While the third-tier cities declined month-on-month, the year-on-year decline expanded to 75.5%. Among them, the transaction in Lianyungang decreased by 69.9% compared with the previous month, and Shaoguan decreased by 26.7%.

  Under the differentiation, the policies in various places are still increasing according to the city.

Following Zhengzhou's cancellation of "recognizing houses and loans" and Harbin's cancellation of the three-year sales restriction in the 6 districts of the main urban area, there has also been news of relaxing the purchase restriction policy in Fuzhou recently, saying that non-local households do not need to provide social security or pay taxes to purchase houses in the main urban area of ​​Fuzhou. certification or settlement.

In addition, Shenzhen is said to increase the reference price of second-hand housing for one year, that is, "the reference price will be increased by 3%-5%".

  In addition, the second-tier and lower-tier cities, especially the third- and fourth-tier cities, continue to adjust the mortgage interest rates, and the mortgage interest rates are still in a downward channel.

According to the mainstream housing loan interest rate data in key cities released by the Shell Research Institute, among the 103 key cities monitored by the Shell Research Institute in March, the mainstream interest rates in 82 cities were lowered.

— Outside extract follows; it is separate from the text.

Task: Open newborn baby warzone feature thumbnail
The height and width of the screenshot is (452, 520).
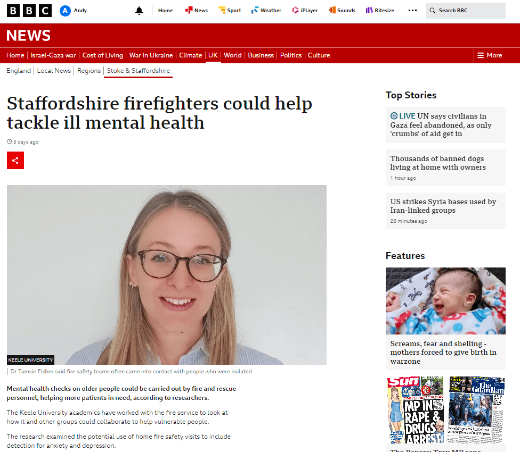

Interest rates were cut by 34 basis points.

Overall, the mainstream first-home loan interest rate in 103 key cities was 5.34%, and the second-home loan interest rate was 5.60%, down 13 and 15 basis points from the previous month, the largest monthly decline since 2019.

In addition, the average loan period this month was 34 days, 4 days shorter than the previous month.

  In the context of regulatory encouragement and multi-dimensional loosening of local policies, it is generally expected in the industry that it is only a matter of time before the overall recovery of real estate sales, and the replenishment of financing funds will further improve the confidence of home buyers.